◆ Requirement:
If a line in the records below holds the word "will", copy it.

=== Begin Enclosure ===

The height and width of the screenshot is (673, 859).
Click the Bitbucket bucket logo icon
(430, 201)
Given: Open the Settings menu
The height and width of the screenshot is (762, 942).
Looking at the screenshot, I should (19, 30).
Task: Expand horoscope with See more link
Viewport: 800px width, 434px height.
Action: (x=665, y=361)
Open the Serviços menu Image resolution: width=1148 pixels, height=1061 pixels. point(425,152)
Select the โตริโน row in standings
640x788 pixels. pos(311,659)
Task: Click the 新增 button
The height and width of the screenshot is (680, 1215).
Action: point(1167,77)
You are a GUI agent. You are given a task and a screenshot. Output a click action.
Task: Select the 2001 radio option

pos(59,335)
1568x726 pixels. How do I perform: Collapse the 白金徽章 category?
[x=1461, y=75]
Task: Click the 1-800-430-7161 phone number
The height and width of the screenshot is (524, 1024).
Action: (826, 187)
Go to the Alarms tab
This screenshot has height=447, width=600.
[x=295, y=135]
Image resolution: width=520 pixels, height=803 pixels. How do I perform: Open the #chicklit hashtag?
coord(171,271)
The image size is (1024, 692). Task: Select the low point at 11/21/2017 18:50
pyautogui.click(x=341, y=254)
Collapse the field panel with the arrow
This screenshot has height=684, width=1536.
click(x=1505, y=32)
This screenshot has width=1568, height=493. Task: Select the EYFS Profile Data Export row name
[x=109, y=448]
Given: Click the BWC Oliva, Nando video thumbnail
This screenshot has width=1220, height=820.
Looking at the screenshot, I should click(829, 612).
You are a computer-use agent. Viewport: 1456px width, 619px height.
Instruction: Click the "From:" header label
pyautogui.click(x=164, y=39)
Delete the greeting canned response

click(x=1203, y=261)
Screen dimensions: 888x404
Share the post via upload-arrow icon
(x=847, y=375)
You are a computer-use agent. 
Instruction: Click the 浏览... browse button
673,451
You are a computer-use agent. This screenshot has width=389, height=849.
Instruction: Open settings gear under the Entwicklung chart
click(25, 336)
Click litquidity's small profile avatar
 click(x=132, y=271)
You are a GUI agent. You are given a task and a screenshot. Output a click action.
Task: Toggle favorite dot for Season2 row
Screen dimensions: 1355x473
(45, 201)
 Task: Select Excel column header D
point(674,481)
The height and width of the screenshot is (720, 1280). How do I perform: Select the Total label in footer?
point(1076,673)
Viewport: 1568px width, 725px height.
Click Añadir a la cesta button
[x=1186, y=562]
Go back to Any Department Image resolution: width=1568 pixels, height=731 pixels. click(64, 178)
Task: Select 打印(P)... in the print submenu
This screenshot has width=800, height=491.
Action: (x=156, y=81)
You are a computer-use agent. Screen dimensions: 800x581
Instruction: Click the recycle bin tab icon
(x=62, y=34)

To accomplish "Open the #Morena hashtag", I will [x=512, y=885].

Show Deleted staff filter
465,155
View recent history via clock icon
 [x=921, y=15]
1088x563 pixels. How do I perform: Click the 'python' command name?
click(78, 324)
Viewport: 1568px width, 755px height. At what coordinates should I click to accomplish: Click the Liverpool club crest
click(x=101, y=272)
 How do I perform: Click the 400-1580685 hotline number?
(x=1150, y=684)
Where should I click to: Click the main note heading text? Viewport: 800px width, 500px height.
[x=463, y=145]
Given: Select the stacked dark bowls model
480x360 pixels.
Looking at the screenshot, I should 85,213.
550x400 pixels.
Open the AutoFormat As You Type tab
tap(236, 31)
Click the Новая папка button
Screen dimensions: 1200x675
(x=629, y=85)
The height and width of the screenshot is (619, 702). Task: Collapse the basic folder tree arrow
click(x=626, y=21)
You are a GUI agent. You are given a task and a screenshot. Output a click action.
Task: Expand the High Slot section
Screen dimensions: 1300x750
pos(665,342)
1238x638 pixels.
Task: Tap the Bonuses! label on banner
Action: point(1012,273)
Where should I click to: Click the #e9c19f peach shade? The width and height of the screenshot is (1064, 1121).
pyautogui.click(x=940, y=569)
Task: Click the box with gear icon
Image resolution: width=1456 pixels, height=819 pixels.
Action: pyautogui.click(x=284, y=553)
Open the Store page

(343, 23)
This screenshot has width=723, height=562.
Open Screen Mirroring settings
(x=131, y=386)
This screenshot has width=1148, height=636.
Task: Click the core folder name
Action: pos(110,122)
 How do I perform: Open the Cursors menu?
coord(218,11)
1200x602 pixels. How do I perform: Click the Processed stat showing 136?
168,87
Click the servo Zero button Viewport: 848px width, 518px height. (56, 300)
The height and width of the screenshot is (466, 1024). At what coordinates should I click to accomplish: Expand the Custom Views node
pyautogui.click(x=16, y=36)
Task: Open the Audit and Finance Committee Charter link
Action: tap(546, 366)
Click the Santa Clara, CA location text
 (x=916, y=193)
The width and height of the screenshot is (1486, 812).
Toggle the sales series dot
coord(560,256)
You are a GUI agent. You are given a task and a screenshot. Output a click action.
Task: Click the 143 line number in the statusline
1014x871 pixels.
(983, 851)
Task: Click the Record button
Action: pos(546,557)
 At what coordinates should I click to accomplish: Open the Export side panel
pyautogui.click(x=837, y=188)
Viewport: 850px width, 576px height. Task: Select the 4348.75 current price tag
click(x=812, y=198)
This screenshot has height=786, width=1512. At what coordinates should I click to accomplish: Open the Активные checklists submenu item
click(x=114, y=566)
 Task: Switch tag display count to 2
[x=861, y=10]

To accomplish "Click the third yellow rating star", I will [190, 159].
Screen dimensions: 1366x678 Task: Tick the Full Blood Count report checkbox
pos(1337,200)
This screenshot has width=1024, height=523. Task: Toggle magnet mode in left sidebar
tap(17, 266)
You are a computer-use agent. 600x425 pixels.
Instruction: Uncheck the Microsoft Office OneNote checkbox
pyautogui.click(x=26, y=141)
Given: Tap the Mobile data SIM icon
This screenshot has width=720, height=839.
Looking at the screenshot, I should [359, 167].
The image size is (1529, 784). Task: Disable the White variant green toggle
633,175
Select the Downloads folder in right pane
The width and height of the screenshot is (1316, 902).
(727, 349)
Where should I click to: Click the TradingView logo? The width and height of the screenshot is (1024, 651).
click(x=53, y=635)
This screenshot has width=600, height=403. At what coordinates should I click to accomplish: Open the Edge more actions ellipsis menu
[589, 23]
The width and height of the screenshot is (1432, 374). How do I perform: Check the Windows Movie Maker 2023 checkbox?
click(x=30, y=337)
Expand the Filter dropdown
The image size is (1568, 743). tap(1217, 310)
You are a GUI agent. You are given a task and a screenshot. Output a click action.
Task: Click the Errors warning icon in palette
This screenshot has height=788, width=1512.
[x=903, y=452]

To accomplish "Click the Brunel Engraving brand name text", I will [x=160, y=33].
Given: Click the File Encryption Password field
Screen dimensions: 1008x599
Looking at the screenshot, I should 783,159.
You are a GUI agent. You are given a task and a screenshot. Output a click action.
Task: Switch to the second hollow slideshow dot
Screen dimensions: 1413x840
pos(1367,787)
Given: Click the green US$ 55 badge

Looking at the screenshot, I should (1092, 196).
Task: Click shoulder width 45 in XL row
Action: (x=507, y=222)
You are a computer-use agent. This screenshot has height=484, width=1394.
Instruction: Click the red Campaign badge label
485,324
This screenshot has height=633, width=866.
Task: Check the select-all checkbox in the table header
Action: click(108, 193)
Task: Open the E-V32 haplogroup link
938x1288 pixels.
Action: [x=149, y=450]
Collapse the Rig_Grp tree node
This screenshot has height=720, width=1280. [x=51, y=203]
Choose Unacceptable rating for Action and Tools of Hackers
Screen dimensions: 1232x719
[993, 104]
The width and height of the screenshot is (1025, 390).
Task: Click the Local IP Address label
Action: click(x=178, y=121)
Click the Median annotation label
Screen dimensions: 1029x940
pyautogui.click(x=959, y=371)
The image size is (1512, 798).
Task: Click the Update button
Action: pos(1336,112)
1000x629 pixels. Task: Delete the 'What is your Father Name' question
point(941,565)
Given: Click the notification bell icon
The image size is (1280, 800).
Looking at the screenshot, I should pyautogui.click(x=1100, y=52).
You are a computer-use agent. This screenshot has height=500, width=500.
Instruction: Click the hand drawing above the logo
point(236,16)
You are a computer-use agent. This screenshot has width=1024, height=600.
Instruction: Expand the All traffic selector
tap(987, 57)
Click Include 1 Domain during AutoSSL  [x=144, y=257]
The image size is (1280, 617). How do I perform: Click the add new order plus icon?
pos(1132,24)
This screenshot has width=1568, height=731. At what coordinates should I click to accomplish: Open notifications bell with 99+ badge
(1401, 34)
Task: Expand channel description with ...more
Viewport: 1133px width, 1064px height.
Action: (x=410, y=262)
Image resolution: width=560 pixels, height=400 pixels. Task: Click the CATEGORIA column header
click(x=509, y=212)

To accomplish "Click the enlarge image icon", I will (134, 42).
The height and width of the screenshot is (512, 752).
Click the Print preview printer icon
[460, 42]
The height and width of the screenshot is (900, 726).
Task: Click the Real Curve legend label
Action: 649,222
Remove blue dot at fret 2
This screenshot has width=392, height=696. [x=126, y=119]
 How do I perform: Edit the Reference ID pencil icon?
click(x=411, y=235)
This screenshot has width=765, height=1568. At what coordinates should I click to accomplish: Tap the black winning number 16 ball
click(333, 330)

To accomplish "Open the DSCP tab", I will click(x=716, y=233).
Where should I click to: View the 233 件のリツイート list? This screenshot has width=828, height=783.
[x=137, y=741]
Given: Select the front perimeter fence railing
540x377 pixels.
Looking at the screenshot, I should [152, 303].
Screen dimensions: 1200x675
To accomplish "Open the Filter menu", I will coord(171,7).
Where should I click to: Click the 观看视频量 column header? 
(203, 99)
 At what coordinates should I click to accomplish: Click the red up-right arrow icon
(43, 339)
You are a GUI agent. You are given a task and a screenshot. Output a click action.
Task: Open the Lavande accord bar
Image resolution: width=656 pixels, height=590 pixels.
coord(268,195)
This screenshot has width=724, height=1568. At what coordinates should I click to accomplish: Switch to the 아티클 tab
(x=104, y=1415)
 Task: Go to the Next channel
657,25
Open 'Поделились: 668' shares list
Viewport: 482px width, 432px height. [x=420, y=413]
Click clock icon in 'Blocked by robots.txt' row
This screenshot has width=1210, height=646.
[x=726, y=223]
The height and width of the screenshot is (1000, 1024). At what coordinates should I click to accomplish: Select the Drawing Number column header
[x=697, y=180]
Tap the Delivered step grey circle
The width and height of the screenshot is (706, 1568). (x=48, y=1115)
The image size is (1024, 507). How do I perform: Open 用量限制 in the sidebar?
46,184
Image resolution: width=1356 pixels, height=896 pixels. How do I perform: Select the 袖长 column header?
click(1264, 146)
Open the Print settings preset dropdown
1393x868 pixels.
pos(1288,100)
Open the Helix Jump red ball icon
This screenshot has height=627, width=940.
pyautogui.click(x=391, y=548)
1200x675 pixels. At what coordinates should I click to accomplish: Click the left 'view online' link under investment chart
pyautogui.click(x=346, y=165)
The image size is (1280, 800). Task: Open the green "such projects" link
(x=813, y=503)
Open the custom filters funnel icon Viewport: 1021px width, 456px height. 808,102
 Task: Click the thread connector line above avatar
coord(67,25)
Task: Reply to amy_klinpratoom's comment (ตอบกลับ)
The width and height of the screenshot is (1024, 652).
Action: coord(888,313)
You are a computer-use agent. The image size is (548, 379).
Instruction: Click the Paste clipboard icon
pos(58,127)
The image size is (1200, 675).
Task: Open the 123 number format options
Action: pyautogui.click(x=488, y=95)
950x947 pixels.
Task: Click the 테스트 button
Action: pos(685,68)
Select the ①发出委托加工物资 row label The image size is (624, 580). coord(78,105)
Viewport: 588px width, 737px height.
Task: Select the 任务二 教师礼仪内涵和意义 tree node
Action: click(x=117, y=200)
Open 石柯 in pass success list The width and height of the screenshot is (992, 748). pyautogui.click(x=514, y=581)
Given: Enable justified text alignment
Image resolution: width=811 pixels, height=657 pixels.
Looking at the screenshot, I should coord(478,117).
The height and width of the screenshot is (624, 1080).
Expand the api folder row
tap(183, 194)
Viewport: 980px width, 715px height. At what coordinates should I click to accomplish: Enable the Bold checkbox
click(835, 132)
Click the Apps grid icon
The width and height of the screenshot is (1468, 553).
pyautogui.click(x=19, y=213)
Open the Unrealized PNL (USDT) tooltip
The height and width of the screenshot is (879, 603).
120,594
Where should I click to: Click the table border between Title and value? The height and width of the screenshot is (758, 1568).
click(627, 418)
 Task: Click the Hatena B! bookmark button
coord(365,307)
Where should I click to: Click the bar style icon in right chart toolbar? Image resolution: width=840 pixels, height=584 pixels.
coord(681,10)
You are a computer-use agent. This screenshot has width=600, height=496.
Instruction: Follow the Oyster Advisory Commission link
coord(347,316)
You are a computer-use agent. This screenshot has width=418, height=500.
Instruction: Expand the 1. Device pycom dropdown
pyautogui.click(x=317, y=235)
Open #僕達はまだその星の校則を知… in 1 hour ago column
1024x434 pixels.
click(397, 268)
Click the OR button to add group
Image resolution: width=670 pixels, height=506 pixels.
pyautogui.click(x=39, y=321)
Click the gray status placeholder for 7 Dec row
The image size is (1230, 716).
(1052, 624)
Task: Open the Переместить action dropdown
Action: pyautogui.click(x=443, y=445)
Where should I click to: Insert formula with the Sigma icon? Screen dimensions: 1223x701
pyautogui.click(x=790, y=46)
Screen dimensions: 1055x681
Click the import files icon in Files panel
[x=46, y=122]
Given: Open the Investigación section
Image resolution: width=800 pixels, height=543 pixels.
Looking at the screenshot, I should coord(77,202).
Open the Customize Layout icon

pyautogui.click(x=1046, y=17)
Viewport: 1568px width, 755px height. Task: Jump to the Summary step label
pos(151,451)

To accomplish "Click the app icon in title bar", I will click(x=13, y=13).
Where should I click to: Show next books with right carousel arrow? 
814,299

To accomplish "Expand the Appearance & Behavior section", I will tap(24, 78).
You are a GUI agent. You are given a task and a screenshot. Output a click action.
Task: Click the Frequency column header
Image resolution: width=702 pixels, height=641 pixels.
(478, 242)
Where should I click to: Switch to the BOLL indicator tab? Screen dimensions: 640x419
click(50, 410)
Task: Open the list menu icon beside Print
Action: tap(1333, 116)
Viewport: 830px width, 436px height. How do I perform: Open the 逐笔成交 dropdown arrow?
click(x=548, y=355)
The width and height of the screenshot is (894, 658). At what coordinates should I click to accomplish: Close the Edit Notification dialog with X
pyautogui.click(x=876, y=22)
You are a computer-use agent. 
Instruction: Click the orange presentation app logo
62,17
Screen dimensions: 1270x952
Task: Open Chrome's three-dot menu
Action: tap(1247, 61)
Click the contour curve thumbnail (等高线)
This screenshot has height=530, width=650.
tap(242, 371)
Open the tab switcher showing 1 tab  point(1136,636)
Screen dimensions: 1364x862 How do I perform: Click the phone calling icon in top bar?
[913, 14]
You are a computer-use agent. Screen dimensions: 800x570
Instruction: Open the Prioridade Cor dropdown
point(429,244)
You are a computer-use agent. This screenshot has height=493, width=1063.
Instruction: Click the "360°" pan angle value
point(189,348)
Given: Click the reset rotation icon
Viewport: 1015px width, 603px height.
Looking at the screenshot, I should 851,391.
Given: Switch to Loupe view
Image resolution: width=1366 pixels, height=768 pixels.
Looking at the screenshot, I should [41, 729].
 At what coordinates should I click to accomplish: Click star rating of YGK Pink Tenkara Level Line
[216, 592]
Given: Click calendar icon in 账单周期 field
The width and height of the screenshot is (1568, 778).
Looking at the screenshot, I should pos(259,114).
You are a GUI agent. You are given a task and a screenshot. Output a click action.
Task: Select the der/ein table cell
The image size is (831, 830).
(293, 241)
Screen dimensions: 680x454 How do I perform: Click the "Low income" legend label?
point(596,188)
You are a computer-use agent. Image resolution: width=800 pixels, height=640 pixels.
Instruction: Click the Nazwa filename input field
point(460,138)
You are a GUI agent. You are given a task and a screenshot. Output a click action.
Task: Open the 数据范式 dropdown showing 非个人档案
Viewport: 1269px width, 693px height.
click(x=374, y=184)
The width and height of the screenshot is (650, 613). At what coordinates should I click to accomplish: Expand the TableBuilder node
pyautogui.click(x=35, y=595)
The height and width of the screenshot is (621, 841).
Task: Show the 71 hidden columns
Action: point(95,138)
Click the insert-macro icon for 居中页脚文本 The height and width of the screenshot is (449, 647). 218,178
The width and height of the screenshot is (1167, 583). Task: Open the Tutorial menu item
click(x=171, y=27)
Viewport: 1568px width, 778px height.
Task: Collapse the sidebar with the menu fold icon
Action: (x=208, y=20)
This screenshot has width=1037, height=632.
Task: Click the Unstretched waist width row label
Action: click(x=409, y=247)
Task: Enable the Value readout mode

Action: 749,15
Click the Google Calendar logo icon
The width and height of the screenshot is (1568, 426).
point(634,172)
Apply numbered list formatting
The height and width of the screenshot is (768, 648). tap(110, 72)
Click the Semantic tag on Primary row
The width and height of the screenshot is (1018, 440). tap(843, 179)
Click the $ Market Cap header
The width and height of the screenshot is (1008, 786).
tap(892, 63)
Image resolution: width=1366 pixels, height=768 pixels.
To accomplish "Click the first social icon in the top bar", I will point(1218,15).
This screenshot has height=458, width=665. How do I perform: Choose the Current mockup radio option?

=== End Enclosure ===

◆ Written response:
To accomplish "Open the #Morena hashtag", I will [x=512, y=885].
To accomplish "Click the third yellow rating star", I will [190, 159].
To accomplish "Click the Brunel Engraving brand name text", I will [x=160, y=33].
To accomplish "Click the enlarge image icon", I will (134, 42).
To accomplish "Open the DSCP tab", I will click(x=716, y=233).
To accomplish "Open the Filter menu", I will coord(171,7).
To accomplish "Click the app icon in title bar", I will click(x=13, y=13).
To accomplish "Expand the Appearance & Behavior section", I will tap(24, 78).
To accomplish "Click the first social icon in the top bar", I will point(1218,15).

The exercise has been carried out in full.